Подобные взгляды выразились в неприятии коммунистов и революции. Даже в письме к правительству от 28 марта 1930 г. Булгаков осторожно указывал на свой "глубокий скептицизм в отношении революционного процесса, происходящего в моей отсталой стране, и противупоставление ему излюбленной и Великой Эволюции".
В дневнике 26 октября 1923 г., характеризуя соседа пекаря, писатель выразился гораздо определеннее: "В голове у малого то же, что и у всех - себе на уме, прекрасно понимает, что большевики жулики, на войну идти не хочет, о международном положении никакого понятия. Дикий мы, темный, несчастный народ".
Что же касается литературы, то здесь булгаковский консерватизм выразился в неприятии русского авангарда, в частности, прозы А. Белого. 16 января 1925 г. Булгаков зафиксировал впечатления от состоявшегося накануне, 14 января, в кружке П. Н. Зайцева чтения Белым воспоминаний о Валерии Брюсове (1873-1924): "Белый в черной курточке (невольный булгаковский каламбур). По-моему, нестерпимо ломается и паясничает.
Говорил воспоминания о Валерии Брюсове. На меня все это произвело нестерпимое впечатление. Какой-то вздор... символисты... В общем, пересыпая анекдотиками, порой занятными, долго нестерпимо говорил... о каком-то папоротнике... о том, что Брюсов был "Лик" символистов, но в то же время любил гадости делать...
Я ушел, не дождавшись конца. После "Брюсова" должен был быть еще отрывок из нового романа Белого. Merci." (по иронии судьбы этот роман, "Московский чудак", несший в себе влияние повести "Роковые яйца", 20 сентября 1926 г. был подарен Белым Булгакову).

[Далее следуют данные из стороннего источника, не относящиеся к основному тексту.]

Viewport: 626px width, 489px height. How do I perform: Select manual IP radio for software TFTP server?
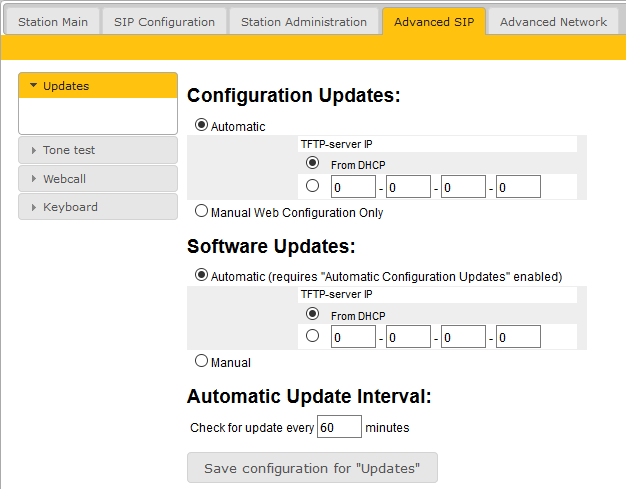[x=313, y=336]
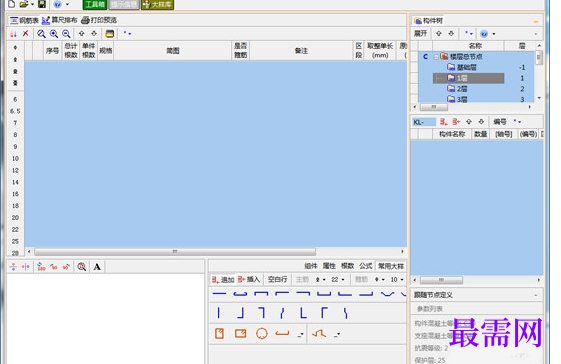Click the letter A text tool icon

[97, 267]
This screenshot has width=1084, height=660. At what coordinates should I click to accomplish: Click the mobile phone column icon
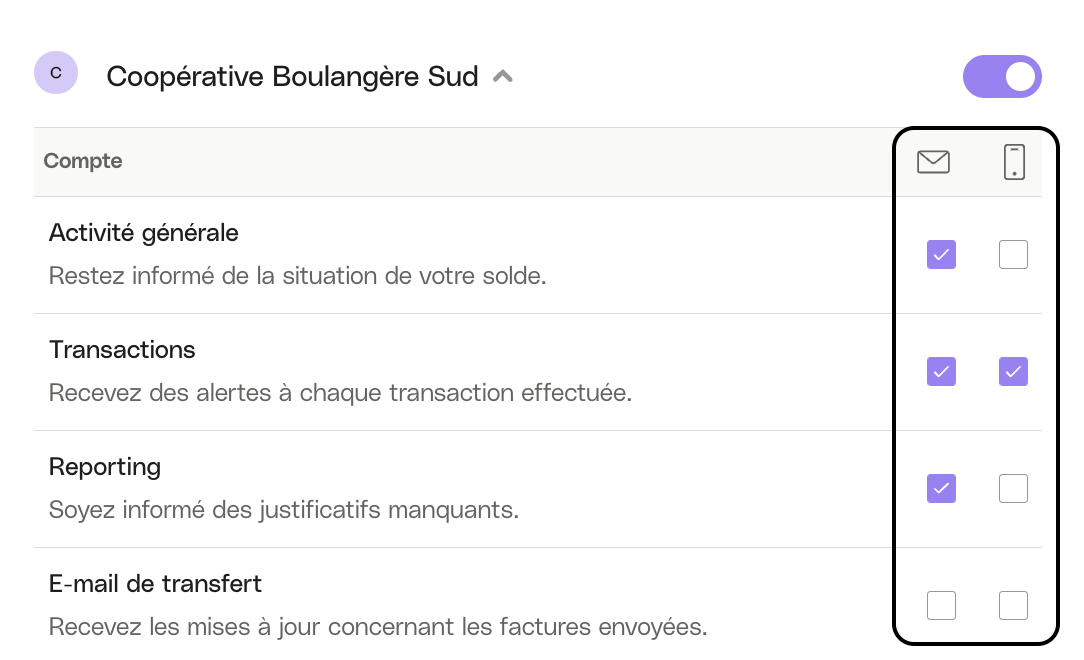[1014, 162]
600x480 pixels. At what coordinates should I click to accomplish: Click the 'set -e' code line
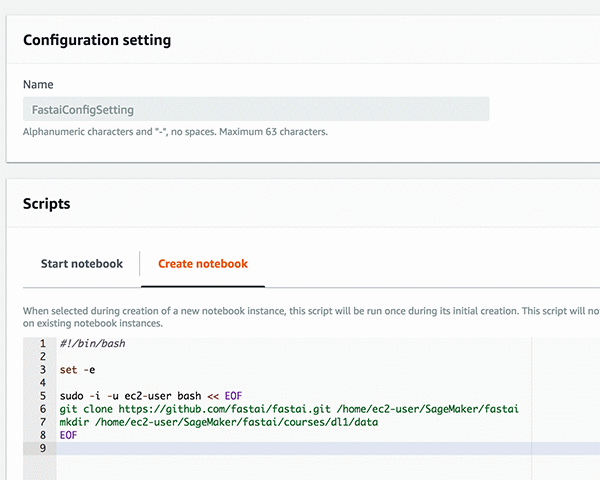click(x=77, y=370)
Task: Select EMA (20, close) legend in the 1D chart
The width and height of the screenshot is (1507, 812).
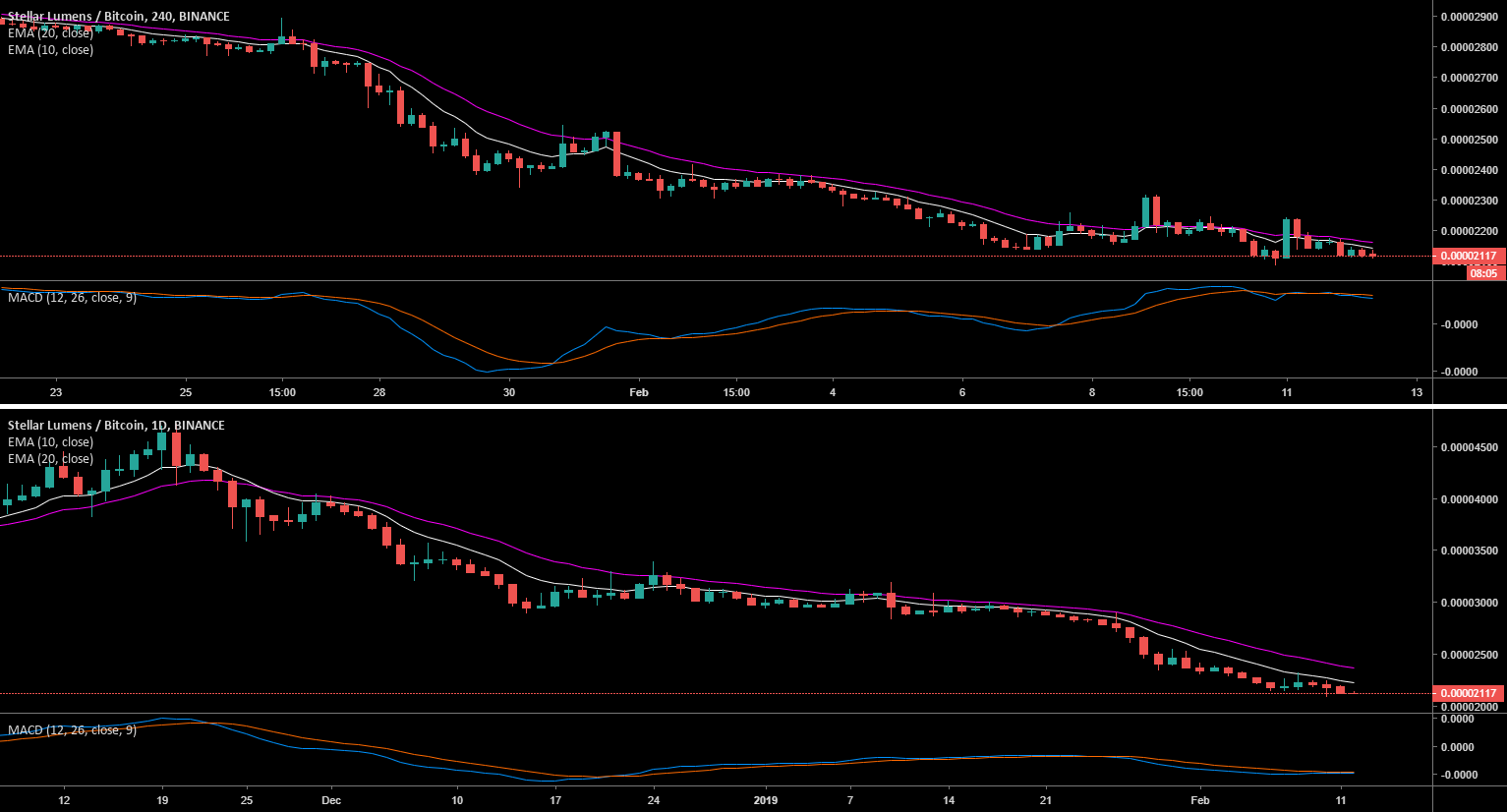Action: point(51,459)
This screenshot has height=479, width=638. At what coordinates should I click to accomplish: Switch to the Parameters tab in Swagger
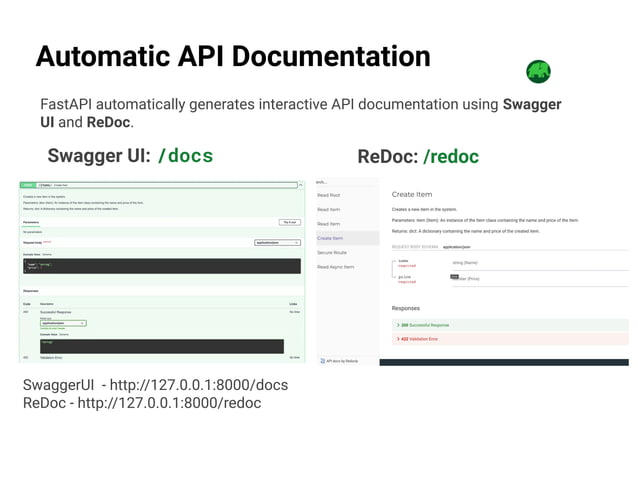31,223
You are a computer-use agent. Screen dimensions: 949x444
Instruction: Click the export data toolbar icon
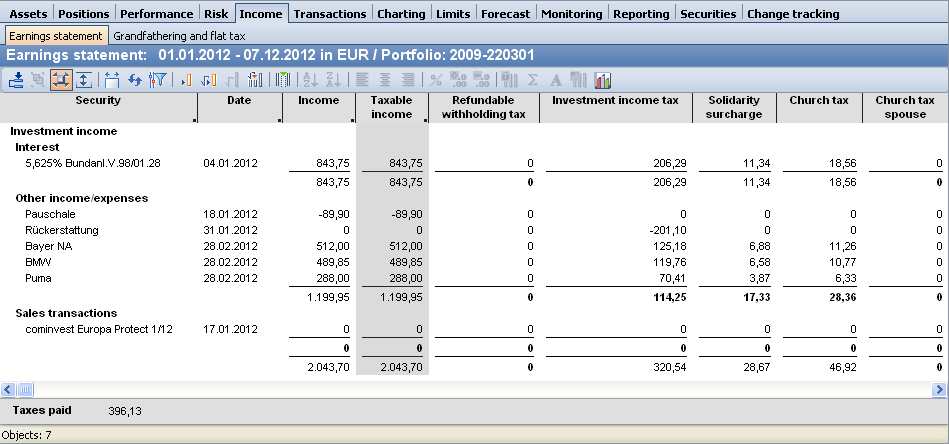[x=16, y=80]
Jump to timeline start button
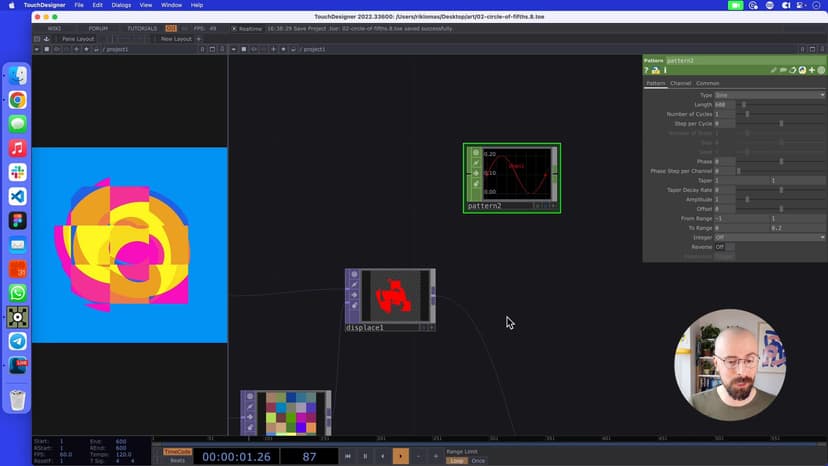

6 ноября 1923 г. Булгаков записал в Под п.: "Теперь я полон размышления и ясно как-то стал понимать - нужно мне бросить смеяться. Кроме того - в литературе вся моя жизнь. Ни к какой медицине я никогда больше не вернусь. Несимпатичен мне Горький как человек, но какой это огромный, сильный писатель и какие страшные и важные вещи говорит он о писателе... Страшат меня мои 32 года и брошенные на медицину годы, болезни и слабость... Я буду учиться теперь. Не может быть, чтобы голос, тревожащий меня сейчас, не был вещим. Не может быть. Ничем иным я быть не могу, я могу быть одним - писателем. Посмотрим же и будем учиться, будем молчать".

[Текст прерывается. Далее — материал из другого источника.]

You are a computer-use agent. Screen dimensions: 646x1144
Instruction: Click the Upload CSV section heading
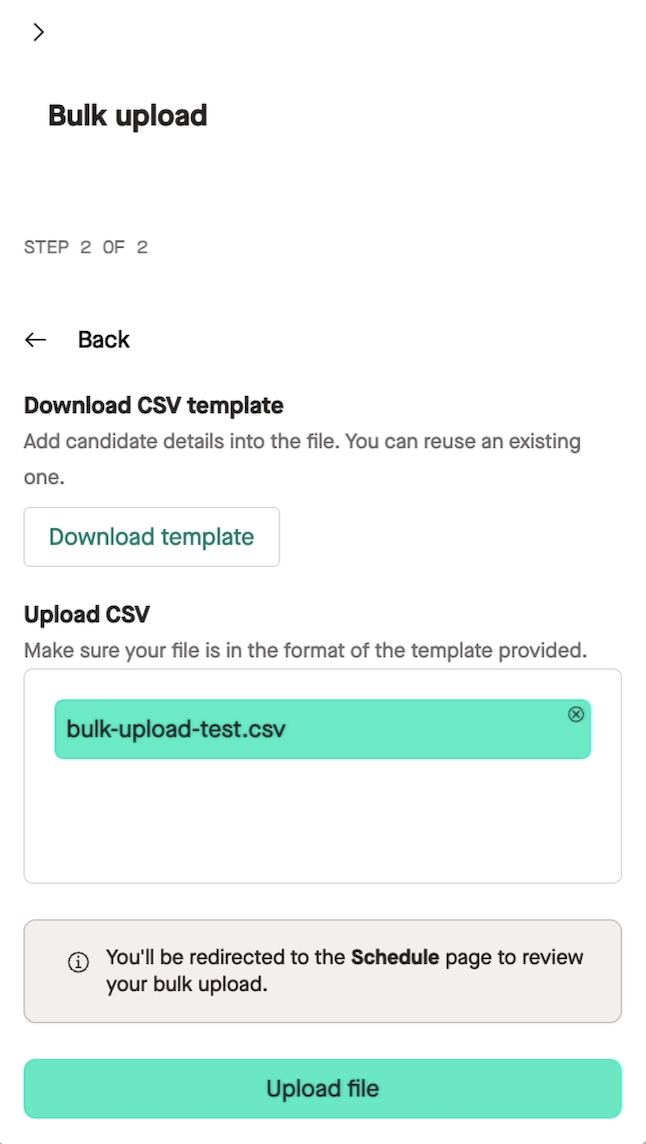coord(87,614)
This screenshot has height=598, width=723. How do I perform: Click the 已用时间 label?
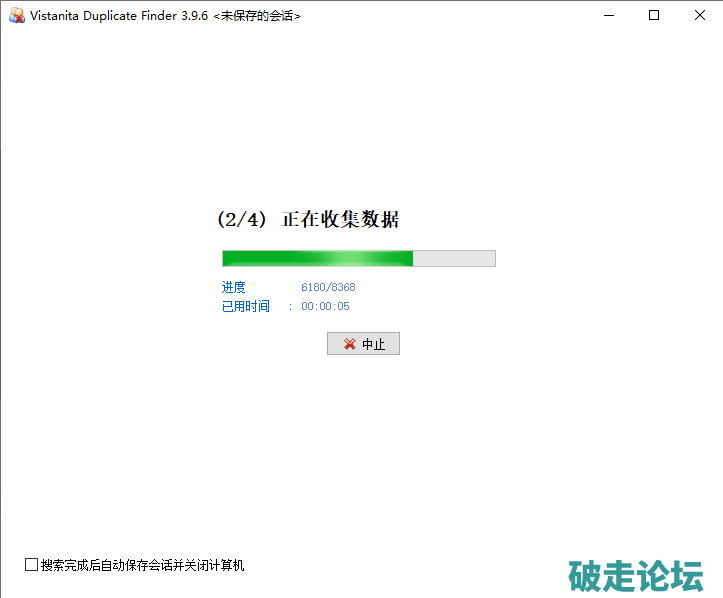(245, 306)
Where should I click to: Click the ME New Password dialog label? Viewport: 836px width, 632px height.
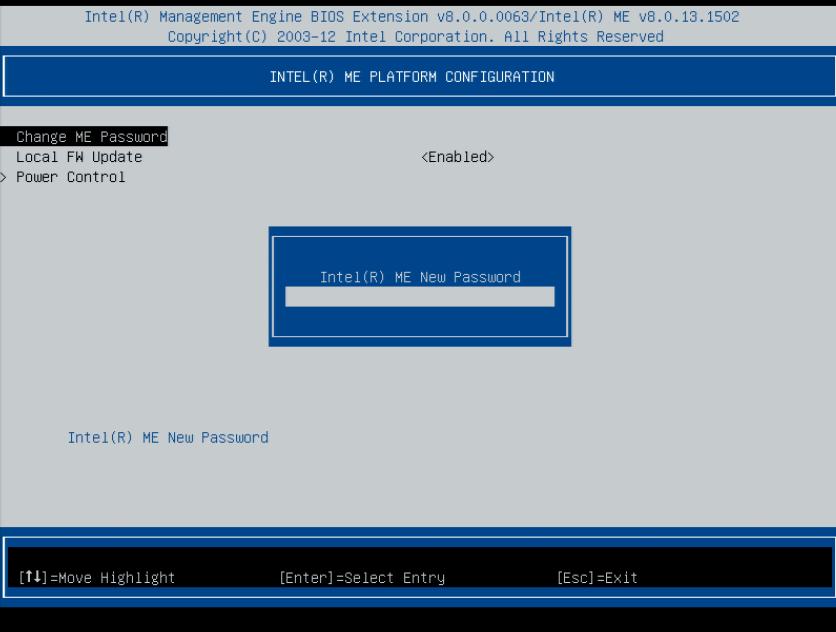[x=419, y=277]
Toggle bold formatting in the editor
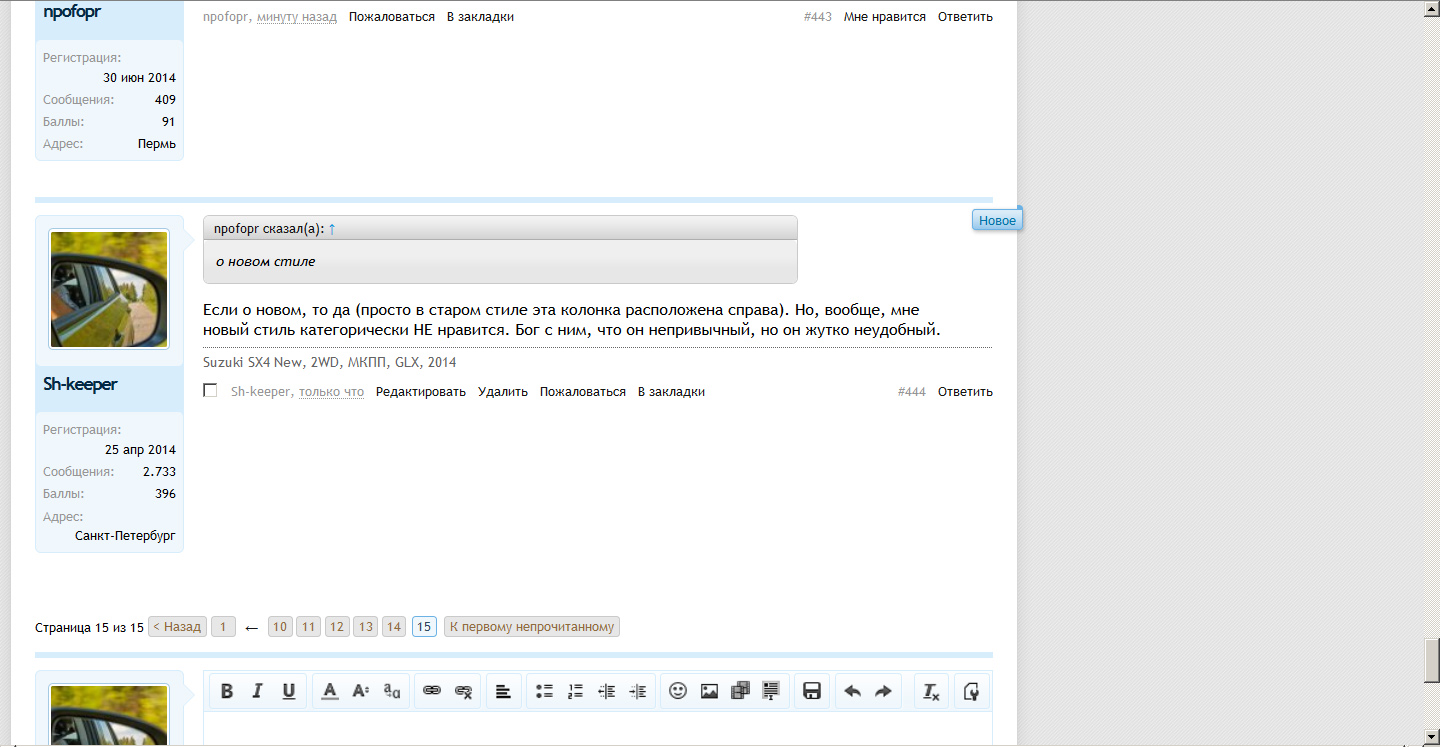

Писатель высоко оценивал реалистическую прозу даже "несимпатичного" Горького, а свое литературное будущее связывал уже не с сатирой и юмором, а с произведениями серьезного жанра, вроде эпической "Белой гвардии".

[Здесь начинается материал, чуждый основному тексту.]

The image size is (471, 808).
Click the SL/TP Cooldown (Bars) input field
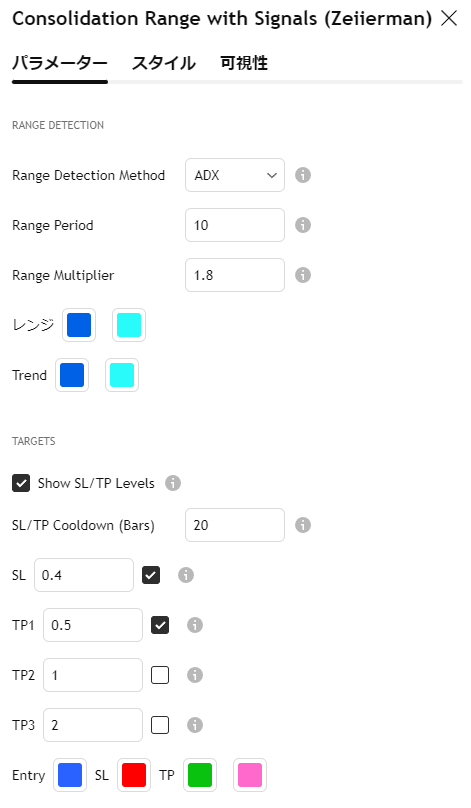(x=235, y=525)
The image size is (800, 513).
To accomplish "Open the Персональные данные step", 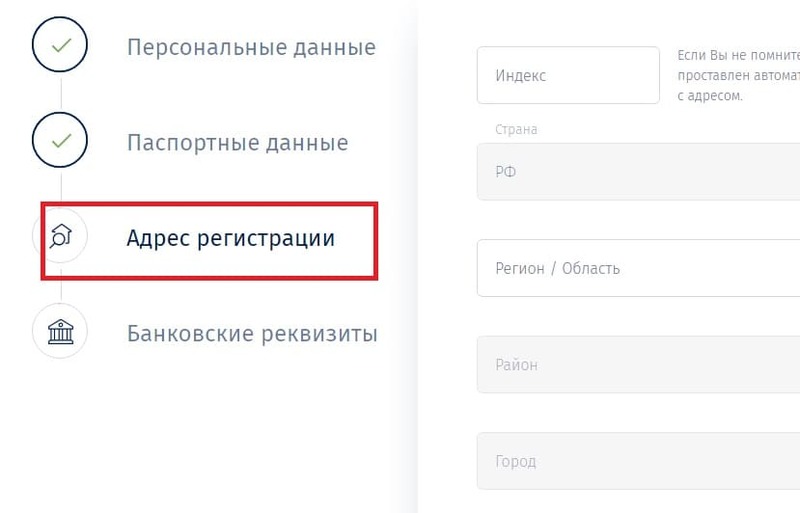I will pos(251,47).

Правда, насчет художественного значения романа его терзали сомнения, отразившиеся и в Под п. 5 января 1925 г. Булгаков записал: "Ужасно будет жаль, если я заблуждаюсь и "Белая гвардия" не сильная вещь". Ему не дано было предугадать тогда, что подлинную славу принесет последний роман "Мастер и Маргарита", где эпическое соседствует с сатирическим, юмор с демонологией, а философия - с изображением московского быта.
В Под п. зафиксирована также булгаковская вера в Бога и возмущение воинствующим атеизмом коммунистов, их глумлением над Христианством, в частности, в статьях "Безбожника". 5 января 1926 г. писатель так передал свои впечатления от этого атеистического журнала: "Когда я бегло проглядел у себя дома вечером номера "Безбожника", был потрясен. Соль не в кощунстве, хотя оно, конечно, безмерно, если говорить о внешней стороне. Соль в идее, ее можно доказать документально: Иисуса Христа изображают в виде негодяя и мошенника, именно его. Не трудно понять, чья это работа. Этому преступлению нет цены... Большинство заметок в "Безбожнике" подписаны псевдонимами. "А сову эту я разъясню" (цитата из повести "Собачье сердце")".
Здесь Булгаков нападки на Христа связывает с еврейским происхождением большинства авторов "Безбожника". "Разъяснил" он их в "Мастере и Маргарите", сатирически показав циничный атеизм Михаила Александровича Берлиоза и бездумный - Ивана Бездомного.